Are the conservative Justices playing politics?

Probably, and that’s bad for straightforwardly political reasons.  Arrogant, naively moralistic Justices would be much less effective.

Last week the conservative court preserved access to the critical abortion drug mifepristone.  But they relied on a procedural technicality and thus preserved their ability to limit use of the drug after the upcoming election.  Refusing to reach the merits may well have been a savvy political move to limit the risk of a backlash against Republicans in November.  Lithwick and Stern have the gory legal details.

At the same time, the court struck down the ATF rule limiting access to bump stocks.  This decision gave a victory to an intensely motivated pro-gun faction in the Republican coalition on an issue that is probably not important enough to most voters to hurt the GOP.  The decision also strongly suggests the court’s war against the administrative state will continue, and that the court will pursue it to the point that it makes effective regulation very difficult.  (This point deserves its own post.) 

I suspect this pattern will continue as the current Supreme Court term wraps up.  Preserving access to mifepristone may give the conservatives political cover to rule against women who need emergency access to abortion in the pending EMTALA decision.  More generally, the most conservative Justices may be reluctantly wrapping their heads around the fact that the best way to achieve conservative results on high profile issues is to quietly take electoral politics into account by gaming the timing of elections and using salami tactics to avoid triggering a backlash.  Roberts was strategically correct to worry in Dobbs and the Affordable Care Act case (NFIB v.
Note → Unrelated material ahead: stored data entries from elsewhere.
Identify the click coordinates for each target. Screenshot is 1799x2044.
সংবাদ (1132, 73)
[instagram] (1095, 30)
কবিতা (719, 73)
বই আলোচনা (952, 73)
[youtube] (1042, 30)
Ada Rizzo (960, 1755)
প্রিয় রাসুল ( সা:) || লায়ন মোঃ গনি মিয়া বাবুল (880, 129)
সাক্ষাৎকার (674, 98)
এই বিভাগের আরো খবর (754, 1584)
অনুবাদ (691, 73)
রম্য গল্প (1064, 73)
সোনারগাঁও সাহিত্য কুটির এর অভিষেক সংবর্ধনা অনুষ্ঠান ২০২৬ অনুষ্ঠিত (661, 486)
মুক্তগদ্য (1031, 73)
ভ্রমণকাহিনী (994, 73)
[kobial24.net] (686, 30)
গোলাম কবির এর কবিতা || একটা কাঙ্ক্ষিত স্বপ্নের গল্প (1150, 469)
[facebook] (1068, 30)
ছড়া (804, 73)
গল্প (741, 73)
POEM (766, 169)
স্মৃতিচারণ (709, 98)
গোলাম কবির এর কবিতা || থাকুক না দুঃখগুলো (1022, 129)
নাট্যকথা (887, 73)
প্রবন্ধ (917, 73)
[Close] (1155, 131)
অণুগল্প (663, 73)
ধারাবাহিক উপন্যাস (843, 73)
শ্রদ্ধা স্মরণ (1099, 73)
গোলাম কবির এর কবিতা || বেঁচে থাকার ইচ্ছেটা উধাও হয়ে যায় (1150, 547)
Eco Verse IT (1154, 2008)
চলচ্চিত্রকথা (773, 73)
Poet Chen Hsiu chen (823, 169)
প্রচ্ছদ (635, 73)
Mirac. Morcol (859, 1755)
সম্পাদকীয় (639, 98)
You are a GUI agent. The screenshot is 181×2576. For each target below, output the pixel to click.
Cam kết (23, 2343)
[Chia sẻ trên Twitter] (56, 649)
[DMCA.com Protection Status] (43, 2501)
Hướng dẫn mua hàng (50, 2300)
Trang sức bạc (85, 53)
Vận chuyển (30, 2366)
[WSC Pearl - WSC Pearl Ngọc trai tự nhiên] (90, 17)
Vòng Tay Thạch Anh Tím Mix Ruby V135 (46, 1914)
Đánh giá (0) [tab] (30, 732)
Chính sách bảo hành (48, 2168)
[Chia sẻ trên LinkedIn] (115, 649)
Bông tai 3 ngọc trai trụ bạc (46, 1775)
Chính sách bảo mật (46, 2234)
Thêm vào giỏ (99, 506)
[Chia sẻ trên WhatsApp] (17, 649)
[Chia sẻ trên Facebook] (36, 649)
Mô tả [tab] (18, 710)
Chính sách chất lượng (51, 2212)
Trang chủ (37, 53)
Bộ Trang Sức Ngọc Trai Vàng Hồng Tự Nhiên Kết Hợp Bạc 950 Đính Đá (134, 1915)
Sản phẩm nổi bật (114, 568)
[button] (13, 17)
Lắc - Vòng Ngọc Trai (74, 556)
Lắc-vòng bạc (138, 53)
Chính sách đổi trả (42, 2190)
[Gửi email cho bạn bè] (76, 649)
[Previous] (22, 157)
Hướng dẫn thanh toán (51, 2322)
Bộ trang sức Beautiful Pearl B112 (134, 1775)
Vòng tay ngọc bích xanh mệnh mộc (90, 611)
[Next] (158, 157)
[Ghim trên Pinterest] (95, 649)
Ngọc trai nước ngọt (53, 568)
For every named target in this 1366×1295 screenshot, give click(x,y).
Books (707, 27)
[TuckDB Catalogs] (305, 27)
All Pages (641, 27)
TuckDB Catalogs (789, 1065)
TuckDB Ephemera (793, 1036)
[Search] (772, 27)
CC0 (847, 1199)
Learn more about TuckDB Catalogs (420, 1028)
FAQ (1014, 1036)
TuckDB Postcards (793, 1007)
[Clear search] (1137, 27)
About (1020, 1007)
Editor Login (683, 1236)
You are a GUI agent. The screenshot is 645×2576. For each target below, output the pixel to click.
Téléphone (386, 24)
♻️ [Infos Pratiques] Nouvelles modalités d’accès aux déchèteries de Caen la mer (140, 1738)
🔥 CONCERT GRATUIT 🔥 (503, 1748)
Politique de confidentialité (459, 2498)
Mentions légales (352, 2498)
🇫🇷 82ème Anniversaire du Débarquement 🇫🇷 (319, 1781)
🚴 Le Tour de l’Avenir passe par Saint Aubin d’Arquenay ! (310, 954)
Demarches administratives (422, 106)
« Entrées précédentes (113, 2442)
Sebelius) about preserving the Court’s legitimacy and preventing a backlash against it. 

If the more arrogant and self-righteous conservatives learn this lesson it will be bad news for the rest of us.  Republicans would likely have done substantially better in the 2022 mid-terms were it not for the Court’s heavy-handed ruling in Dobbs.  The Court could probably have reached the same result in a more incremental way that would have avoided the backlash.  A more politically strategic (euphemistically:  “institutionalist”) Supreme Court could easily be the difference between abortion access and restriction, and between a world in which our liberal democracy manages to stay in front of the breaking ice and one in which it falls through the cracks. 

The key takeaway on mifepristone is that the Justices refused to reach the merits of the case until after the election, when they will be able to ignore the public and do what they want with impunity.  No one should be in doubt about what will happen if Trump is re-elected.